Abstract Process intensification for Peste des Petites Ruminants Virus (PPRV) vaccine production in anchorage dependent Vero cells is challenging, involving substantial amount of bioprocess development. In this study, we describe the implementation of a new, scalable bioprocess for PPRV vaccine production in Vero cells using serum-free medium (SFM), microcarrier technology in stirred-tank bioreactors (STB), in-situ cell detachment from microcarriers and perfusion. Vero cells were successfully adapted to ProVero™-1 SFM, reaching growth rates similar to serum-containing cultures (0.030 1/h vs 0.026 1/h, respectively). An in-situ cell detachment method was successfully implemented, with efficiencies above 85%. Up to 2.5-fold increase in maximum cell concentration was obtained using perfusion when compared to batch culture. Combining perfusion with the in-situ cell detachment method enabled the scale-up to 20 L STB directly from a 2 L STB, surpassing the need for a mid-scale platform (i.e. 5 L STB) and thus reducing seed train duration. Head-to-head comparison of cell growth and PPRV production in the 2 L and 20 L STB was performed, and no significant differences could be observed.
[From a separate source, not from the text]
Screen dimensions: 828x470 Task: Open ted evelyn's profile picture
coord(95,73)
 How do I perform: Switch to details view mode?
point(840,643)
Estimated infectious PPRV titers in Tissue Culture Infection Dose (TCID50) (TCID50/mL = 5 × 106 and TCID50/cell = 5) are within the log-range reported in literature for PPRV production in STB and SFM by Silva et al. (2008), thus confirming the feasibility and scalability of the seed train designed [1] . The novel and scalable vaccine production process herein proposed has the potential to assist the upcoming Peste des Petites Ruminants (PPR) Global Eradication Program (targeted by FAAO for 2030) by providing African local and/or regional manufacturers with a platform capable of generating over 25,000 doses of Nigeria 75/1 strain in just 19 days using a 20 L STB.